Given task: Format everything from the row containing "お客様の声-建設業 (28, 424)" down to the row containing "ウェブサイト制作 (202, 1004)", both included, as a two-column CSV with the headers text and coordinates. Give one line per row, with its text and its answer each in a single quoted field and any line breaks turned into spaces.

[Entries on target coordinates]
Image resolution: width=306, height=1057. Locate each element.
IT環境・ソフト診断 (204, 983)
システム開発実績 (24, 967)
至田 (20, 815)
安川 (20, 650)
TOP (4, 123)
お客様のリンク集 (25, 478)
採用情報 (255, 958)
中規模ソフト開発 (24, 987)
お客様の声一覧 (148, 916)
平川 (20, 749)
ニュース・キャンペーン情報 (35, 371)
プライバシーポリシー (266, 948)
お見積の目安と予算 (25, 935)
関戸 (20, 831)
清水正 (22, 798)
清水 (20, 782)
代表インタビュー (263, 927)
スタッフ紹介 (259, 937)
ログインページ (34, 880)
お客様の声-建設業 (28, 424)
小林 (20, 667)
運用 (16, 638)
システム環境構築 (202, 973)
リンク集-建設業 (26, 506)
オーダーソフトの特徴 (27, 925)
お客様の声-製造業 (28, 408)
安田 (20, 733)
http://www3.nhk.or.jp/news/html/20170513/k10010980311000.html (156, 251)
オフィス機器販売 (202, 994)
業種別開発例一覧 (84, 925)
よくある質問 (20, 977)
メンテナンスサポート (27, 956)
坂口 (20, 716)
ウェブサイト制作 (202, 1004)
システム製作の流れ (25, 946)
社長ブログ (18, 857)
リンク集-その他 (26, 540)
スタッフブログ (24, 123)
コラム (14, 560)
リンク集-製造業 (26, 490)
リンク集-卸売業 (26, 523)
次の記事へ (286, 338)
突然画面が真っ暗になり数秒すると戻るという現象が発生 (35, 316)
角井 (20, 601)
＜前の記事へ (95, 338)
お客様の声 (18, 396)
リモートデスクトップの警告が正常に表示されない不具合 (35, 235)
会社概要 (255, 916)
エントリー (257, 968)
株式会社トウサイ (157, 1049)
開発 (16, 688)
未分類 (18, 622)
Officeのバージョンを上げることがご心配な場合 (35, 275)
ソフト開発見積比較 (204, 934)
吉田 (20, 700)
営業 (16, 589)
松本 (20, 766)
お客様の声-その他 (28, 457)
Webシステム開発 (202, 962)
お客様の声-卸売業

Exercise response:
text,coordinates
"お客様の声-建設業","(28, 424)"
"小林","(20, 667)"
"運用","(16, 638)"
"システム環境構築","(202, 973)"
"リンク集-建設業","(26, 506)"
"オーダーソフトの特徴","(27, 925)"
"お客様の声-製造業","(28, 408)"
"安田","(20, 733)"
"http://www3.nhk.or.jp/news/html/20170513/k10010980311000.html","(156, 251)"
"オフィス機器販売","(202, 994)"
"業種別開発例一覧","(84, 925)"
"よくある質問","(20, 977)"
"メンテナンスサポート","(27, 956)"
"坂口","(20, 716)"
"ウェブサイト制作","(202, 1004)"